Extracted records.
-- -- --
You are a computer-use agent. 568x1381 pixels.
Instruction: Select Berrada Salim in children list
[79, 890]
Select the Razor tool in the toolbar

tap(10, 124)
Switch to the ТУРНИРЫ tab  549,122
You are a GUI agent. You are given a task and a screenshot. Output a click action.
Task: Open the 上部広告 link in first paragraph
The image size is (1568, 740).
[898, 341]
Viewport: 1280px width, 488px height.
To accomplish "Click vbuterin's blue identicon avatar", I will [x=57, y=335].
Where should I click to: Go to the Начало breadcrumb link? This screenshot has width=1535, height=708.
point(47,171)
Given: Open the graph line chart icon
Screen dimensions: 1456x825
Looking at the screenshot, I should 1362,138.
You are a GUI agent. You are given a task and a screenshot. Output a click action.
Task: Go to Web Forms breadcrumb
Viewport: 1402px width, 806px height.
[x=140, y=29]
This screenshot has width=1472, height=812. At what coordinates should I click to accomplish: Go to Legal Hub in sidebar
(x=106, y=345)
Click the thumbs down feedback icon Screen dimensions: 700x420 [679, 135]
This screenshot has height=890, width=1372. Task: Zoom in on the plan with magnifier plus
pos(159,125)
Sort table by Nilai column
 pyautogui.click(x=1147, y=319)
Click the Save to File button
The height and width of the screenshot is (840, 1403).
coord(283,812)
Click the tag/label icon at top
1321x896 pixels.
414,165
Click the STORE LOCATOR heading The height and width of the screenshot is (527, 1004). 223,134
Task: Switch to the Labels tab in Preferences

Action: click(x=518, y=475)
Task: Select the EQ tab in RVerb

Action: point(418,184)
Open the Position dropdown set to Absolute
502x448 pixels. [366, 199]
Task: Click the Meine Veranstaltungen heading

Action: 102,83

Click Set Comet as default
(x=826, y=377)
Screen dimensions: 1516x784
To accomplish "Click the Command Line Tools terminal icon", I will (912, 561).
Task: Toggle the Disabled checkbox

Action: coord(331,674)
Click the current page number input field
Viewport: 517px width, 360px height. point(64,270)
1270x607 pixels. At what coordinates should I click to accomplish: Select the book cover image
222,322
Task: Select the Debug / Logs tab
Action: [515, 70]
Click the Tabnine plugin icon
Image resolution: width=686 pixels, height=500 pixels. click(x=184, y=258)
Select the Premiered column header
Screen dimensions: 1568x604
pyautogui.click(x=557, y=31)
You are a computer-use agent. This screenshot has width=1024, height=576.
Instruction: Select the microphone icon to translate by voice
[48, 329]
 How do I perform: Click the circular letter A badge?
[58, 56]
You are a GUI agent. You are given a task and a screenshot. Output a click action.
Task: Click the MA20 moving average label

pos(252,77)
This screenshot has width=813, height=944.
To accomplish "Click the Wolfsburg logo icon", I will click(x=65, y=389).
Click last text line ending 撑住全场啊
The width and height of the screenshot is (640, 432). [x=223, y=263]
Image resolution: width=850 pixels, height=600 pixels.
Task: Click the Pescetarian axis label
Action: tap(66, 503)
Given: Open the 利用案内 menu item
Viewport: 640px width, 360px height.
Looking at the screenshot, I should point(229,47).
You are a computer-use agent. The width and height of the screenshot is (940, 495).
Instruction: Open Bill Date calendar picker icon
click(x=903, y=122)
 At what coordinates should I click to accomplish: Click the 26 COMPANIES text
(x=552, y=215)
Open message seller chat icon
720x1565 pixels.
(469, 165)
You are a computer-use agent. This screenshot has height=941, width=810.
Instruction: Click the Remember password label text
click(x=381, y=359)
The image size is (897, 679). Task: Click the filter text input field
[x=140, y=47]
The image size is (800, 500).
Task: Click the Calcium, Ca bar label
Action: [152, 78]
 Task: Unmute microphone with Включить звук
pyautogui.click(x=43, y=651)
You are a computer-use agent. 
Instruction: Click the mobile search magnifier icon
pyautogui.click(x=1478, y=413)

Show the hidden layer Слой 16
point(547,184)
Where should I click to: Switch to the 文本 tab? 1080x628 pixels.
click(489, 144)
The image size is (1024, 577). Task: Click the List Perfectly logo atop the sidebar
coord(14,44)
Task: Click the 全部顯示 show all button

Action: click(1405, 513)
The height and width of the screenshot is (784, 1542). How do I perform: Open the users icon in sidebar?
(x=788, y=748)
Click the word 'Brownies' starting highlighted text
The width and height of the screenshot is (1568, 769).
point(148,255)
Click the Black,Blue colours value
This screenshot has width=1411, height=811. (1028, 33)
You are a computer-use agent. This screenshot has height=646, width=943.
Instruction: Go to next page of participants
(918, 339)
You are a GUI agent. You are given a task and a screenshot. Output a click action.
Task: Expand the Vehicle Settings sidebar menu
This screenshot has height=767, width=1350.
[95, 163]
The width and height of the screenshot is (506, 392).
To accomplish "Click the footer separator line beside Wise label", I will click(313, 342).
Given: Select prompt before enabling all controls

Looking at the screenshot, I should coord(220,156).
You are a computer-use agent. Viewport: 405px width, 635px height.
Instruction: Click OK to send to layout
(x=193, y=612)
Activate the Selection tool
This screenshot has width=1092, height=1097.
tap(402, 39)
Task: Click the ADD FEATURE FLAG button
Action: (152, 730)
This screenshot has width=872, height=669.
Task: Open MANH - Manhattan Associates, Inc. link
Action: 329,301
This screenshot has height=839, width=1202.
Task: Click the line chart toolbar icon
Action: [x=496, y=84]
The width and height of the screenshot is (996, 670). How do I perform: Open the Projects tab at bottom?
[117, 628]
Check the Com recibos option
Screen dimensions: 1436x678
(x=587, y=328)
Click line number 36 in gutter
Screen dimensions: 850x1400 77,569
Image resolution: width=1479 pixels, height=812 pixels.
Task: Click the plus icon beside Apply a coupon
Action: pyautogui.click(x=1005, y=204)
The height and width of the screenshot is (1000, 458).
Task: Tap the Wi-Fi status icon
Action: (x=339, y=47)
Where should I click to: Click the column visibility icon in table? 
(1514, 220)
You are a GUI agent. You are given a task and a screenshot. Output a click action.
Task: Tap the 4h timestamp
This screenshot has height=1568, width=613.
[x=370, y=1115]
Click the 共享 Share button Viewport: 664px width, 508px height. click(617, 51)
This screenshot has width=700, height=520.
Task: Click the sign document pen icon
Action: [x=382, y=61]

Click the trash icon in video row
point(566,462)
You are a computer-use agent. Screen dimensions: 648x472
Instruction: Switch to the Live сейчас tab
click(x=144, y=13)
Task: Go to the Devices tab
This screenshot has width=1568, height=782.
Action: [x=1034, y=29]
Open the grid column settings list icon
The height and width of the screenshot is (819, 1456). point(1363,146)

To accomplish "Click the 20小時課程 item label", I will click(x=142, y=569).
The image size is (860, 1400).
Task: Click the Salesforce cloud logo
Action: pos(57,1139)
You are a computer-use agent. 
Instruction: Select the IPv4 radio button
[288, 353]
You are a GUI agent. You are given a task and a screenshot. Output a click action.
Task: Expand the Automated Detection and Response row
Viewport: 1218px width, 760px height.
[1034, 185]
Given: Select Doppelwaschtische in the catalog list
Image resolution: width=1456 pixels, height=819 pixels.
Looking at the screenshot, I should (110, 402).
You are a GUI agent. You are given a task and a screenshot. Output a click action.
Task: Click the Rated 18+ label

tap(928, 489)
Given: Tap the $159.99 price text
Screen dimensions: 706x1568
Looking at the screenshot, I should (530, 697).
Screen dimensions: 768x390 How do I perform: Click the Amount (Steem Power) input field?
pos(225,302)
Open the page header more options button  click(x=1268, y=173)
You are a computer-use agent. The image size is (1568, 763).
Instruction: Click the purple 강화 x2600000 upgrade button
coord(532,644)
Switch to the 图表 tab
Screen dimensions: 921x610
-- -- --
TASK REQUIREMENTS.
Quote the stretch of the records above from the line that contains "has height=646, width=943." through the line that contains "point(566,462)", both included, reproducing each line without any change.

RESPONSE FOR THIS EXERCISE.
You are a computer-use agent. This screenshot has height=646, width=943.
Instruction: Go to next page of participants
(918, 339)
You are a GUI agent. You are given a task and a screenshot. Output a click action.
Task: Expand the Vehicle Settings sidebar menu
This screenshot has height=767, width=1350.
[95, 163]
The width and height of the screenshot is (506, 392).
To accomplish "Click the footer separator line beside Wise label", I will click(313, 342).
Given: Select prompt before enabling all controls

Looking at the screenshot, I should coord(220,156).
You are a computer-use agent. Viewport: 405px width, 635px height.
Instruction: Click OK to send to layout
(x=193, y=612)
Activate the Selection tool
This screenshot has width=1092, height=1097.
tap(402, 39)
Task: Click the ADD FEATURE FLAG button
Action: (152, 730)
This screenshot has width=872, height=669.
Task: Open MANH - Manhattan Associates, Inc. link
Action: 329,301
This screenshot has height=839, width=1202.
Task: Click the line chart toolbar icon
Action: [x=496, y=84]
The width and height of the screenshot is (996, 670). How do I perform: Open the Projects tab at bottom?
[117, 628]
Check the Com recibos option
Screen dimensions: 1436x678
(x=587, y=328)
Click line number 36 in gutter
Screen dimensions: 850x1400 77,569
Image resolution: width=1479 pixels, height=812 pixels.
Task: Click the plus icon beside Apply a coupon
Action: pyautogui.click(x=1005, y=204)
The height and width of the screenshot is (1000, 458).
Task: Tap the Wi-Fi status icon
Action: (x=339, y=47)
Where should I click to: Click the column visibility icon in table? 
(1514, 220)
You are a GUI agent. You are given a task and a screenshot. Output a click action.
Task: Tap the 4h timestamp
This screenshot has height=1568, width=613.
[x=370, y=1115]
Click the 共享 Share button Viewport: 664px width, 508px height. click(617, 51)
This screenshot has width=700, height=520.
Task: Click the sign document pen icon
Action: [x=382, y=61]

Click the trash icon in video row
point(566,462)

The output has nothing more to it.